• What the task asks
Return every line of the data that contains the string "agent".

• Extracted material
========================================
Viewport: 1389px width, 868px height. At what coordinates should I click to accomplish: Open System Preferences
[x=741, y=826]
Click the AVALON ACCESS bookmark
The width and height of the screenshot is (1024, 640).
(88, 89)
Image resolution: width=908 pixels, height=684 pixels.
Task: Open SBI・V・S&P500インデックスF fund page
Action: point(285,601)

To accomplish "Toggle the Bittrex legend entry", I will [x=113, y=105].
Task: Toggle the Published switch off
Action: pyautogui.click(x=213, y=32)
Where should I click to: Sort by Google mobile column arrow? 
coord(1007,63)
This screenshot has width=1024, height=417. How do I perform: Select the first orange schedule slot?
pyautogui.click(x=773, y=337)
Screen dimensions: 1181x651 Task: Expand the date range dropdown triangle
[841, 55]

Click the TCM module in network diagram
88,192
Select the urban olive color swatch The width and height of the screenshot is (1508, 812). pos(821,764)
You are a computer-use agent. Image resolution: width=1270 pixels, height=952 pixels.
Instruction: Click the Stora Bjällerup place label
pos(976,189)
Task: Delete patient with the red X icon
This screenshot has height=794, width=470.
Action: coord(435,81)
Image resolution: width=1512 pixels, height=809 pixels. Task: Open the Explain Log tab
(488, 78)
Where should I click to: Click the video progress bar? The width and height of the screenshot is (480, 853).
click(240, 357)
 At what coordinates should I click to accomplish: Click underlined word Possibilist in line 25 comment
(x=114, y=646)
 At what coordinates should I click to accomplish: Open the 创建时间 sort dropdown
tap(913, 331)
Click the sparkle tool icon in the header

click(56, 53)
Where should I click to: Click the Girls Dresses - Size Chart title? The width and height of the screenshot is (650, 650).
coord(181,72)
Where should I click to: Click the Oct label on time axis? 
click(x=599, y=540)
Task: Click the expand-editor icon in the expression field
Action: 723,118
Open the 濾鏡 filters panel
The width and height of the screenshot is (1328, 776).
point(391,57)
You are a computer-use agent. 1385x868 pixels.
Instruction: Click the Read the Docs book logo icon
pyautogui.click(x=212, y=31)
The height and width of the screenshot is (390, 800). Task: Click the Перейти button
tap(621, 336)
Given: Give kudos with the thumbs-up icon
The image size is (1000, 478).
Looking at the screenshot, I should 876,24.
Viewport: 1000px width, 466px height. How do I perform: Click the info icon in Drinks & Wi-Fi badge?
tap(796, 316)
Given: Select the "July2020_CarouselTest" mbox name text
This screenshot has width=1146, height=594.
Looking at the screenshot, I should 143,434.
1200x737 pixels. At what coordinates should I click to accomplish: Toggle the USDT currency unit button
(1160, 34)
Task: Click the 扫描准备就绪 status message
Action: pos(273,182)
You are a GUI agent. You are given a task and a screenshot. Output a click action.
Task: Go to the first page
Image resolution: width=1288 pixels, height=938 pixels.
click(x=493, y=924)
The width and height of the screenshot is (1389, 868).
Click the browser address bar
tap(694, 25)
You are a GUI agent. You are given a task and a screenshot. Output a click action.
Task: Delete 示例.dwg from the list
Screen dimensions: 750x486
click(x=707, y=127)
========================================
• Task solution
You are a computer-use agent. Image resolution: width=1270 pixels, height=952 pixels.
You are a computer-use agent. 1385x868 pixels.
You are a GUI agent. You are given a task and a screenshot. Output a click action.
You are a GUI agent. You are given a task and a screenshot. Output a click action.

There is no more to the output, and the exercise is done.